Don't trust the browser and use file_get_mimetype()'s more complete database.
zoro - December 4, 2008 - 11:22
| Project: | MimeDetect |
| Version: | 6.x-1.x-dev |
| Component: | Code |
| Category: | bug report |
| Priority: | normal |
| Assigned: | Unassigned |
| Status: | closed |
Description
Line 194:
// Trust the browser... ack!
if (!$mime) {
$mime = $file->filemime;
}Is there a specific reason why you're trusting the browser for file-type checking before the list of extensions?

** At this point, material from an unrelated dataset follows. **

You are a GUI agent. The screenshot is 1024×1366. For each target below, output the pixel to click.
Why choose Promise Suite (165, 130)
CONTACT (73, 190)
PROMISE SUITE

I'm having an issue here, where m4a files (aac) aren't being correctly recognised as "audio/mp4", so I've added them to the list of known extension_mimes, and moved the browser-trust BELOW the mime checker.
#1
you're right it really isn't a good idea. i'm dropping it and using core's file_get_mimetype() function since it's got a more complete database of extension to mime mappings.
#2
found that mimedetect_mime() wasn't actually checking if the mimedetect_enable_file_binary variable was true before calling file. fixed that so i'm going to go ahead and commit this to HEAD and DRUPAL-5.
#3
forgot the patch.
#4
here's what went into D5
#5
Automatically closed -- issue fixed for 2 weeks with no activity.